──────── Texte à lire ────────
Sur Eric Suchère : deux textes inédits de Camille Saint-Jacques & Xavier Person.

Eric Suchère, n° 31, avril 2000.




CHAQUE MOIS ÉRIC SUCHÈRE


Par Camille Saint-Jacques



Chaque mois Éric Suchère envoie trente cartes postales. Au recto, une image. Aux débuts, elle présentait souvent une partie du corps du poète, plaquée contre la vitre de son scanner, puis vinrent des photographies plus ou moins corrigées grâce à l’informatique. Au verso, dans la partie gauche, celle que toutes les cartes postales réservent à la correspondance, un texte formant un seul bloc de caractères en petits corps. À droite, en plus du timbre du cachet de la Poste et des quatre lignes de l’adresse, soulignées du traditionnel filet continu, on trouve dans la partie inférieure une sorte de légende libellée ainsi :

Éric Suchère, N° 94 : Photogrammes,
juillet 2005. Tirage limité à 30 exemplaires.
http://poesie.suchere.pagesperso-orange.fr/



Depuis plusieurs mois, cette légende est agrémentée à sa droite d’un cachet japon à l’encre rouge. Auparavant ce cachet n’avait pas une place fixe.

Ces cartes sont directement imprimées par l’auteur à l’aide d’une imprimante couleur classique. Le papier blanc et mat est assez rigide pour recevoir une impression recto-verso et répondre aux besoins des services postaux, mais il n’est ni luxueux ni remarquable. Pour peu qu’une boîte aux lettres soit en plein vent, la moindre trace d’eau laisse une marque indélébile sur l’une ou l’autre face. L’objet est donc fragile. Il arrive toujours au moins corné à un destinataire tout d’abord surpris par cet envoi singulier. Rapidement, celui-ci se met à collectionner soigneusement les cartes sans autres idées, comme par marque de respect ou bien par intuition que c’est là le seul rôle qui lui revient dans l’élaboration d’une œuvre qui le touche et l’élit de manière privilégiée.

Parce que c’est un courrier, une « adresse » et non pas une œuvre destinée à un public impersonnel, la première conséquence pour le destinataire est de se voir impliqué dans le déroulement du projet, ne serait-ce que comme dépositaire et garant, de sa pérennité matérielle. Chacun des destinataires ignorant l’identité des autres - ce qui encourage les conjectures - nous sommes en droit de nous croire invités à user pleinement de ce statut de sujet acolyte de l’œuvre. Pour ma part, je me souviens d’avoir cru nécessaire, à plusieurs reprises, d’écrire ou d’appeler l’auteur au téléphone, pour lui signaler mon enthousiasme ou plus simplement mon intérêt pour l’ensemble de la démarche. Chaque fois, l’écoute prenait un air très composé, à la fois bienveillant et distant, éludant tout réponse. Aux marques d’admiration comme aux critiques ou aux suggestions, Éric Suchère s’applique à réagir avec cette politesse chic et onctueuse dans laquelle l’autre s’englue et finit immanquablement par perdre le fil de sa pensée.
──────── Données source ────────
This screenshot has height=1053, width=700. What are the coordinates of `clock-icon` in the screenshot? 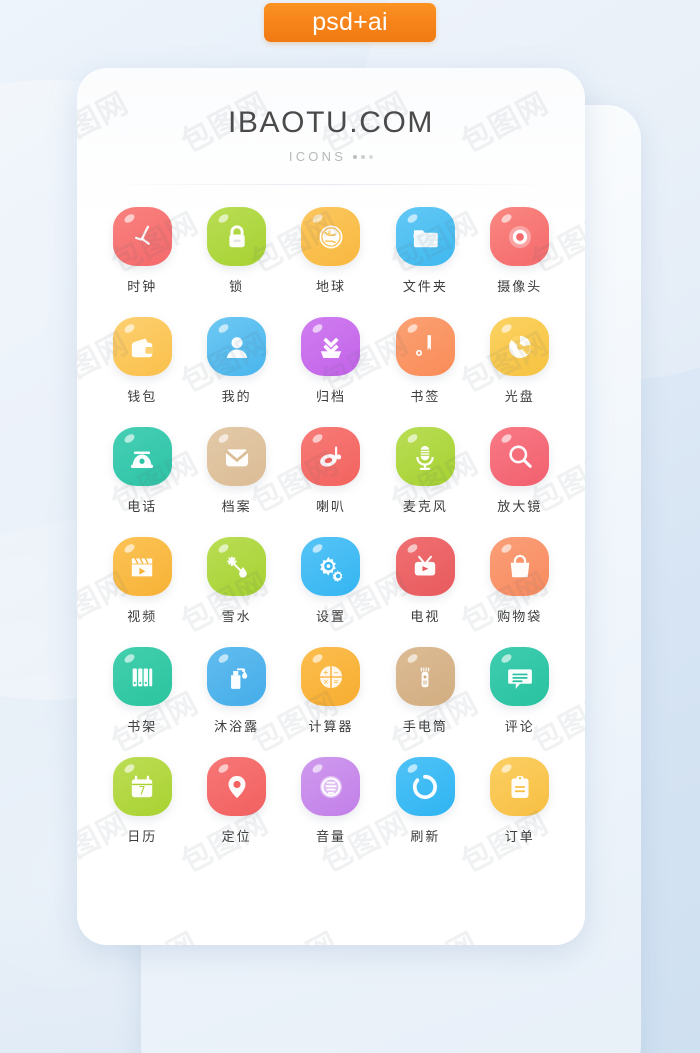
────────
Travail demandé:
• a. Répondez s'il vous plaît à ces questions sur le texte à lire :
(i) Combien de cartes postales Éric Suchère envoie-t-il chaque mois ?
(ii) De quelle couleur est l'encre du cachet japon placé à droite de la légende ?
(iii) Avec quel type d'imprimante l'auteur imprime-t-il les cartes ?
• b. Modifiez le passage du texte à lire qui commence par « Ces cartes sont » et se poursuit jusqu'à « de manière privilégiée. », en remplaçant « fragile » par « délicat ».

Réponses proposées:
• a.
(i) Trente.
(ii) Rouge.
(iii) Une imprimante couleur classique.

• b.
Ces cartes sont directement imprimées par l’auteur à l’aide d’une imprimante couleur classique. Le papier blanc et mat est assez rigide pour recevoir une impression recto-verso et répondre aux besoins des services postaux, mais il n’est ni luxueux ni remarquable. Pour peu qu’une boîte aux lettres soit en plein vent, la moindre trace d’eau laisse une marque indélébile sur l’une ou l’autre face. L’objet est donc délicat. Il arrive toujours au moins corné à un destinataire tout d’abord surpris par cet envoi singulier. Rapidement, celui-ci se met à collectionner soigneusement les cartes sans autres idées, comme par marque de respect ou bien par intuition que c’est là le seul rôle qui lui revient dans l’élaboration d’une œuvre qui le touche et l’élit de manière privilégiée.